Xenograft Mouse Model
The animal studies were approved by the animal ethics committee of Kunming Medical University. Six- to eight-week-old female BALB/c nude mice were purchased from SPF Biotechnology Co., Ltd. (Beijing, China) For the preliminary experiment, ten mice were randomly divided into two groups (n = 5 per group), and 2×106 RBBP5 overexpression or vector A375 cells were injected subcutaneously into each mouse. In a follow-up experiment, thirty mice were randomly divided into four groups. The first two groups had ten mice in each group, and 2×106 RBBP5 knockdown or vector A375 cells were injected subcutaneously. The latter two groups had 5 mice in each group, and 2×106 RBBP5 overexpression or vector A375 cells were injected subcutaneously. The volume of the tumour was measured by the equation (L × W2)/2. At the end of the experiment, the tumours were quantified.
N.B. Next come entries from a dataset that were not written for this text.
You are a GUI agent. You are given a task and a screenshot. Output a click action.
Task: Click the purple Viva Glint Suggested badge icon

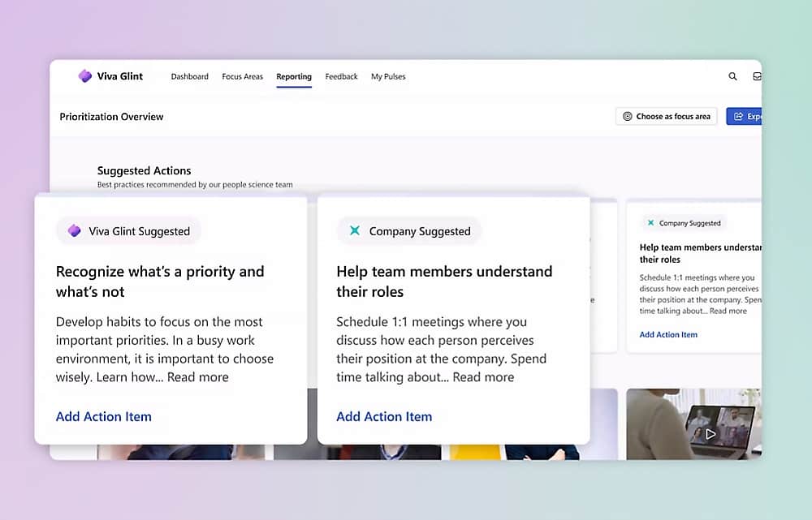(74, 231)
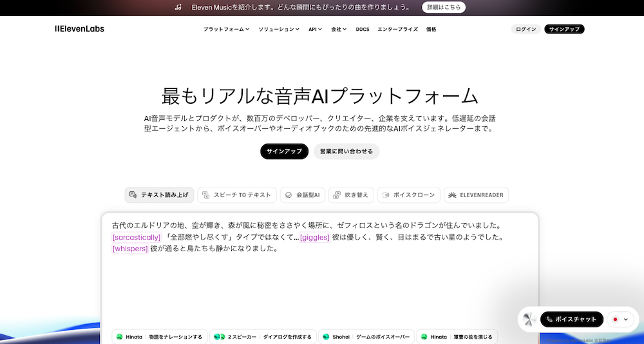The image size is (644, 344).
Task: Click the ElevenLabs logo in header
Action: tap(79, 29)
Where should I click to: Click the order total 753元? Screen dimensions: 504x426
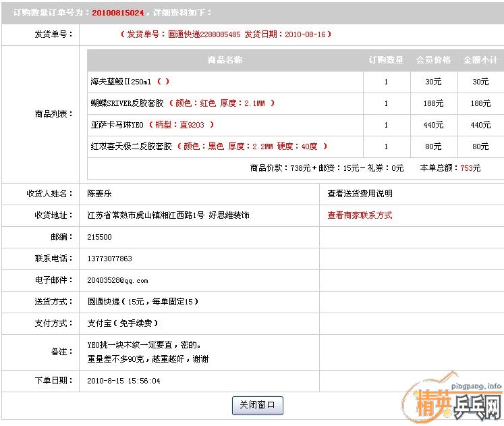pyautogui.click(x=470, y=168)
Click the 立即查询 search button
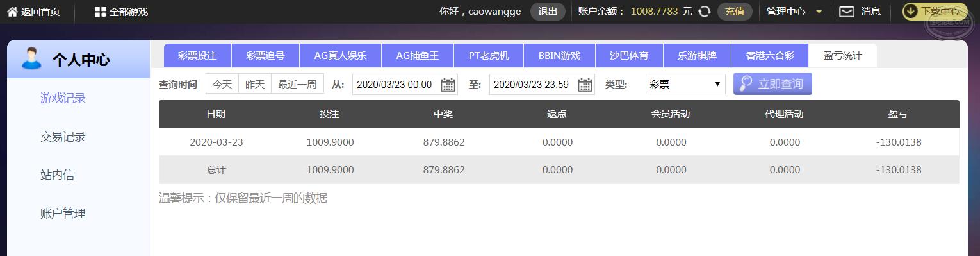 (x=772, y=83)
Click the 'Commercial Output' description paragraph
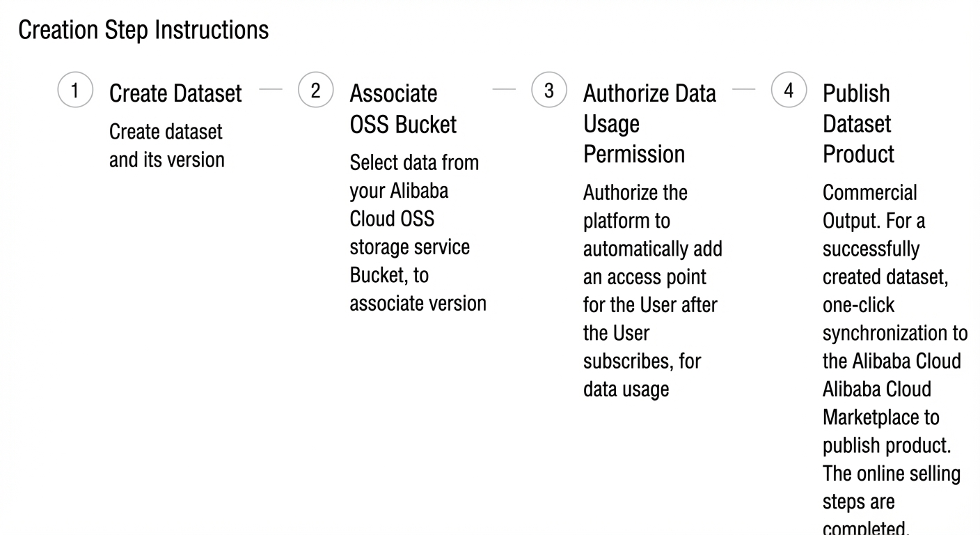The height and width of the screenshot is (535, 980). [895, 360]
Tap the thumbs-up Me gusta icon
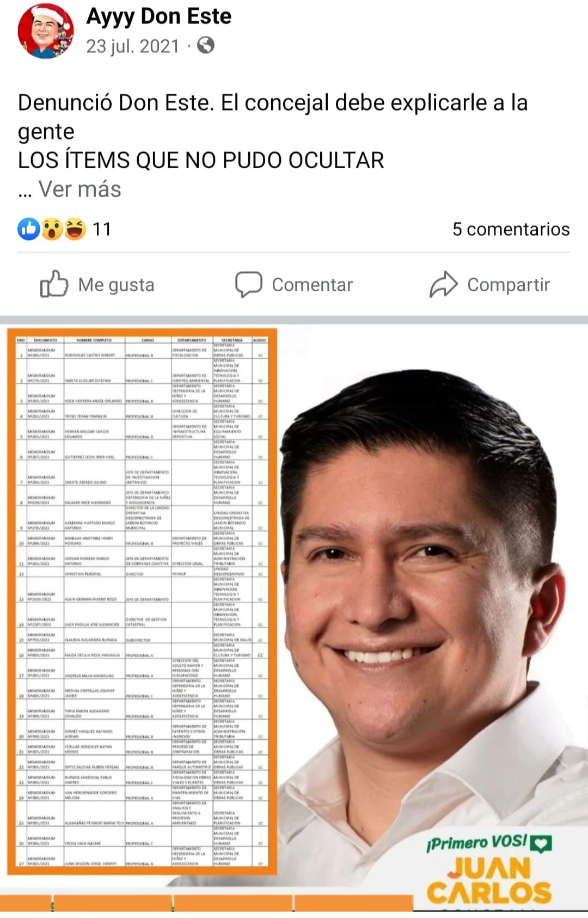Viewport: 588px width, 918px height. pos(54,284)
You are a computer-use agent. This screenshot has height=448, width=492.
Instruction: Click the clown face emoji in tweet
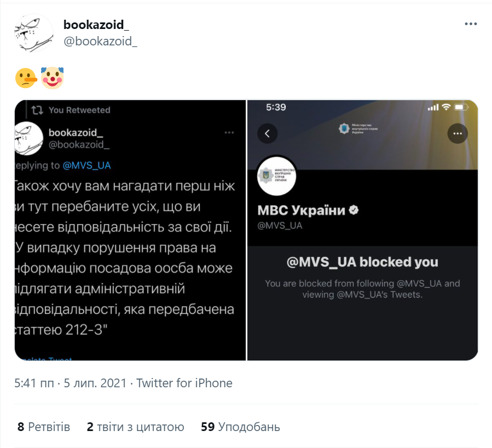(52, 78)
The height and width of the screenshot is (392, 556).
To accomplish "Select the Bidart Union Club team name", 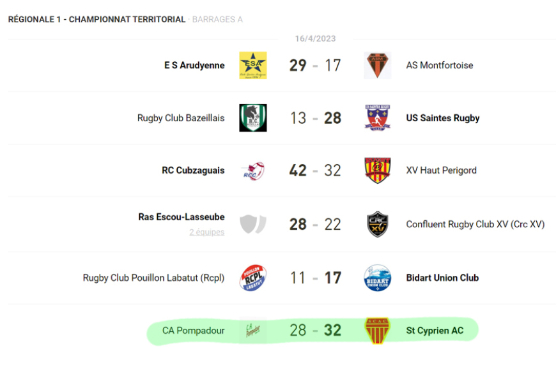I will 442,278.
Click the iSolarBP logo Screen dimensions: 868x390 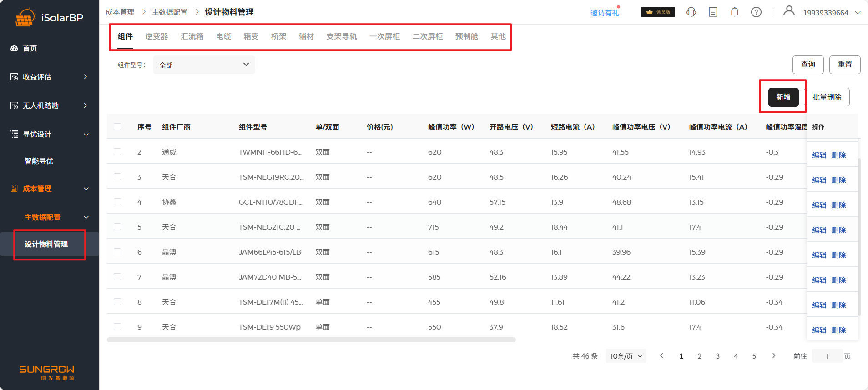tap(25, 18)
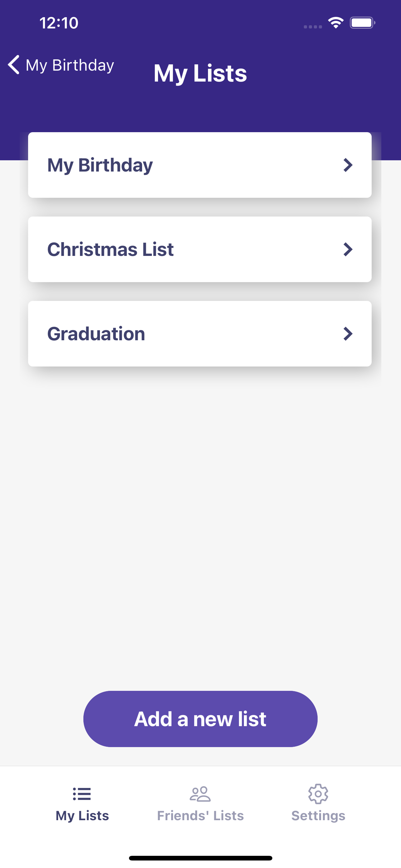Go back to My Birthday text link

tap(70, 65)
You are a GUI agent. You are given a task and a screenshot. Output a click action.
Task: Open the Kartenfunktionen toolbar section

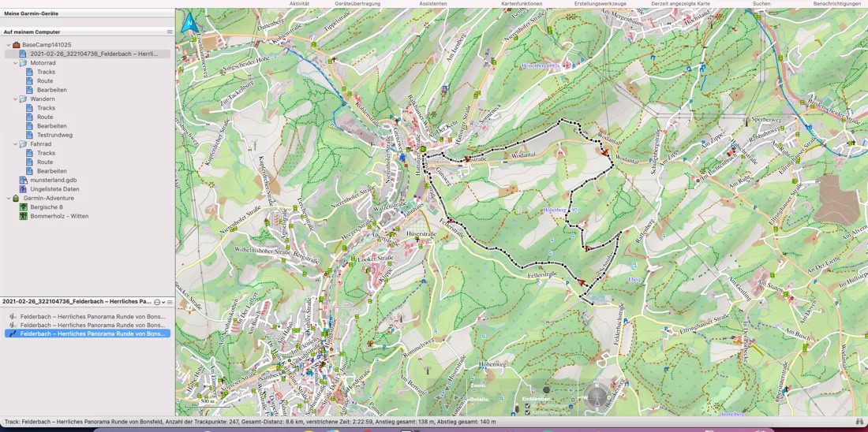pos(522,4)
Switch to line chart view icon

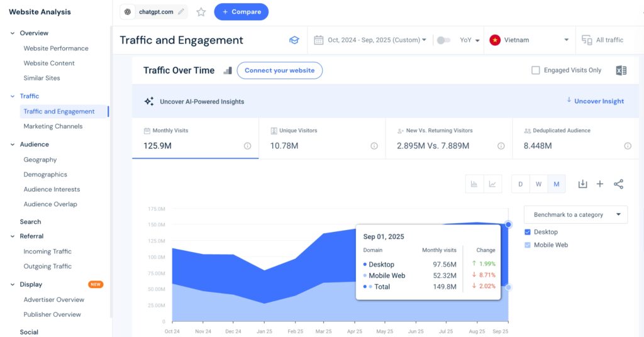pyautogui.click(x=492, y=184)
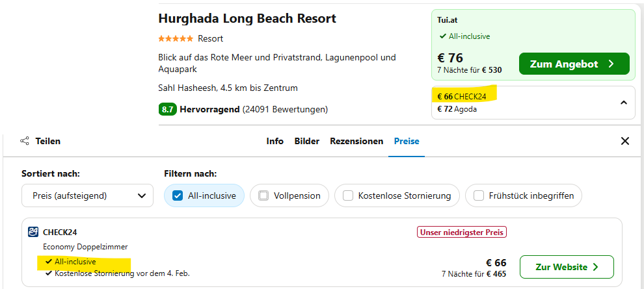Click the CHECK24 logo icon
The height and width of the screenshot is (289, 644).
[x=33, y=232]
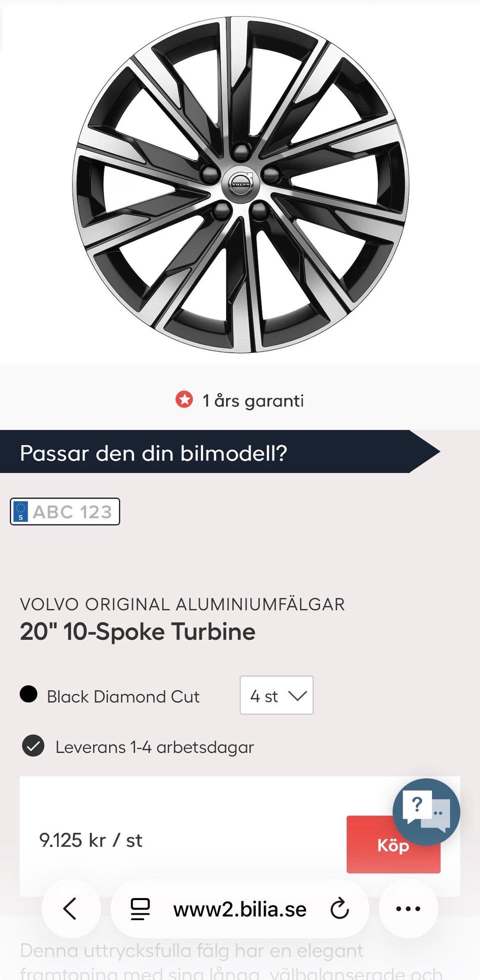Open the "4 st" quantity dropdown
480x980 pixels.
point(277,695)
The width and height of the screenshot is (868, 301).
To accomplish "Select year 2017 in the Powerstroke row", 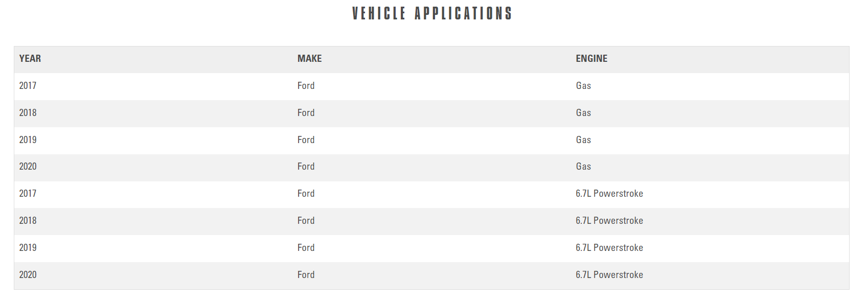I will (x=28, y=194).
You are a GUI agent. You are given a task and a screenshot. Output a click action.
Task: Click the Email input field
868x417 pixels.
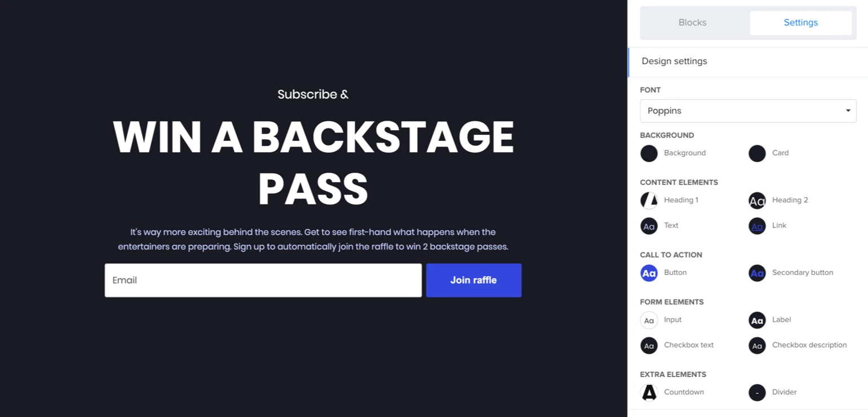pyautogui.click(x=263, y=280)
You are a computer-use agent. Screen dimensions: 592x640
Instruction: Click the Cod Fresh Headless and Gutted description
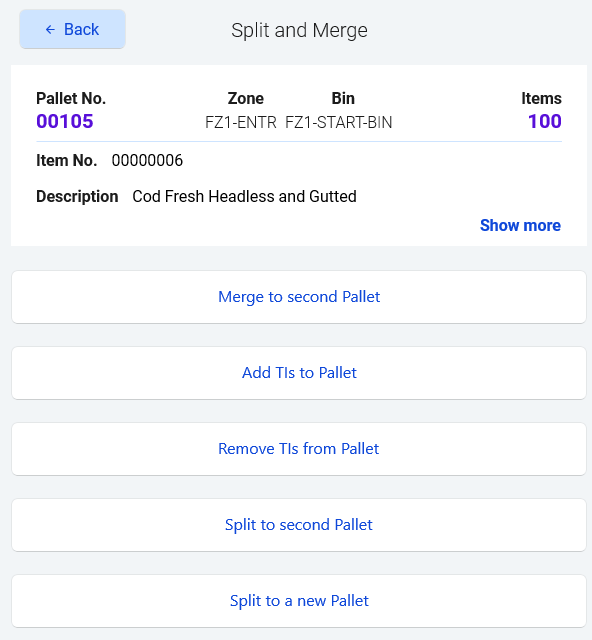pos(245,196)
Immunohistochemistry (Ihc)
The paraffin-embedded tissue or formalin-fixed xenograft tumour samples were cut into 4-µm-thick sections. Sections were deparaffinized with xylene, rehydrated with ethanol, and then treated with 3% H2O2 for 25 min at room temperature to inhibit the activity of endogenous peroxidase. Sections were blocked with 3% BSA at room temperature for 30 min to block nonspecific binding and then incubated with primary antibodies overnight, and HRP-labelled goat antirabbit IgG was added (Servicebio, GB23303; Woburn, MA, USA). The primary antibodies were as follows: WSB2 (Peproteintech, 12124-2-AP; Rosemont, IL, USA), RBBP5 (Thermo Fisher Scientific, PA5-63522), H3K4me3 (Abcam, ab8580), P16 (Abcam, ab51243), and N-cadherin (CST, 13116). DAB (3,3’-diaminobenaidine) and haematoxylin were used for chromogen and counterstaining. The staining grade and percentage were used to calculate the IHC score. The staining intensity was as follows: 0 = no staining, 1 = weak staining = light yellow, 2 = moderate staining = yellow brown, 3 = strong staining = brown. The percentage of positive staining was as follows: 0 = 0%-5%, 1 = 15%-20%, 2 = 25%-50%, 3 = 50%-75%, 4 = 75%-100%. A store < 3 was defined as low expression, and a store ≥ 3 was defined as high expression.
Flow Cytometry
For the cell cycle assay, 1× 106 cells were seeded into a 6-well plate for 24 h and then harvested and washed twice with PBS. A total of 1 ml of 75% cold ethanol was used to fix the cells, and a Cell Cycle and Apoptosis Analysis Kit (Beyotime, C1052) was used to stain the cells for 30 min in a 37°C dark and warm bath. The cells were run on a FACS Calibur flow cytometer (BD Biosciences, Haryana, India). Data were analysed with FlowJo software.
Statistical analysis
Statistical analysis of all data was performed with SPSS 20.0 and GraphPad Prism 8.0 software. Data are presented as the mean ± standard deviation (SD). All experiments were performed at least three times. Student’s t-test was used to compare differences between two groups. One-way analysis of variance (ANOVA) was used to compare differences among multiple groups. p < 0.05 was considered statistically significant. Significance is presented as *p < 0.05, **p < 0.01, ***p < 0.001.